= Beginning of Section =

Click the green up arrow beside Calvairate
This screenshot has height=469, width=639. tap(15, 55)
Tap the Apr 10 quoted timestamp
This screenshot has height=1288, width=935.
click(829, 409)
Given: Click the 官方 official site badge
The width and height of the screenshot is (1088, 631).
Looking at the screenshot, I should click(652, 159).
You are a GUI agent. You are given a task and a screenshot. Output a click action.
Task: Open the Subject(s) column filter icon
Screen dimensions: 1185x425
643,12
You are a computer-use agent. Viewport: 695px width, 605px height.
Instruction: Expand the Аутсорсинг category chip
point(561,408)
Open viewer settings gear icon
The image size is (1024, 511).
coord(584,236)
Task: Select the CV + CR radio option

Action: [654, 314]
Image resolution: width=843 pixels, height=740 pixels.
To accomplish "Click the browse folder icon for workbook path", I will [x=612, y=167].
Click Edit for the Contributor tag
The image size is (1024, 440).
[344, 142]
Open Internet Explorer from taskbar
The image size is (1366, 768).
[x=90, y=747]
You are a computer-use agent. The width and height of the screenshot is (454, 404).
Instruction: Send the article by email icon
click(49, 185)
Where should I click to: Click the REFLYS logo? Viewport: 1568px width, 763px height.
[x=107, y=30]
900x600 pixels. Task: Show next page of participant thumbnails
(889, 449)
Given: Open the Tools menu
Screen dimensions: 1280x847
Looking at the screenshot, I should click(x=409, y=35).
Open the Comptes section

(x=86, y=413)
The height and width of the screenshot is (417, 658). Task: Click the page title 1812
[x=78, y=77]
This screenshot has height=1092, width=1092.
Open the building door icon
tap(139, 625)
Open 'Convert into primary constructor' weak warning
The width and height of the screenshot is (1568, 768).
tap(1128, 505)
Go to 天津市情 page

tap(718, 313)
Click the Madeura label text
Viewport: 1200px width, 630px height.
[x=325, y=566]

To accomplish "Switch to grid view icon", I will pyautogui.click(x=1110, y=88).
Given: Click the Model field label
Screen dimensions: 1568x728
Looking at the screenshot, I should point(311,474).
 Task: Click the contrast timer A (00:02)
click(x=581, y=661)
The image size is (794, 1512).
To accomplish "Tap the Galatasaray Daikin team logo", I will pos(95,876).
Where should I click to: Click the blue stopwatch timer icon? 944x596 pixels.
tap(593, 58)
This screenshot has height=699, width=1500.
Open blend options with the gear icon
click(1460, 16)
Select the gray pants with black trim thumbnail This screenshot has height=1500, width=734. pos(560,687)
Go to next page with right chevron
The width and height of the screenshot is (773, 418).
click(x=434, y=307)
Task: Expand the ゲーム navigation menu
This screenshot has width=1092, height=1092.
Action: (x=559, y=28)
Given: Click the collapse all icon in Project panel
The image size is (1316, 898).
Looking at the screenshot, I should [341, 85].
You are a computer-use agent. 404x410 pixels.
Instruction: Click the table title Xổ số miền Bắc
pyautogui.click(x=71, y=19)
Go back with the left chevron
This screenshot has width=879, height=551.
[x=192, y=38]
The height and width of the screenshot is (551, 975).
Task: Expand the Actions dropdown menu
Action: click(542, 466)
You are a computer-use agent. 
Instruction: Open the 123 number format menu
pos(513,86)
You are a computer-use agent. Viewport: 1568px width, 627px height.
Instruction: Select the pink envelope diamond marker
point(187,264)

= End of Section =

Filter the records for the string "accomplish" and copy every line that holds it.

:: Final answer ::
To accomplish "Click the browse folder icon for workbook path", I will [x=612, y=167].
To accomplish "Switch to grid view icon", I will pyautogui.click(x=1110, y=88).
To accomplish "Tap the Galatasaray Daikin team logo", I will pos(95,876).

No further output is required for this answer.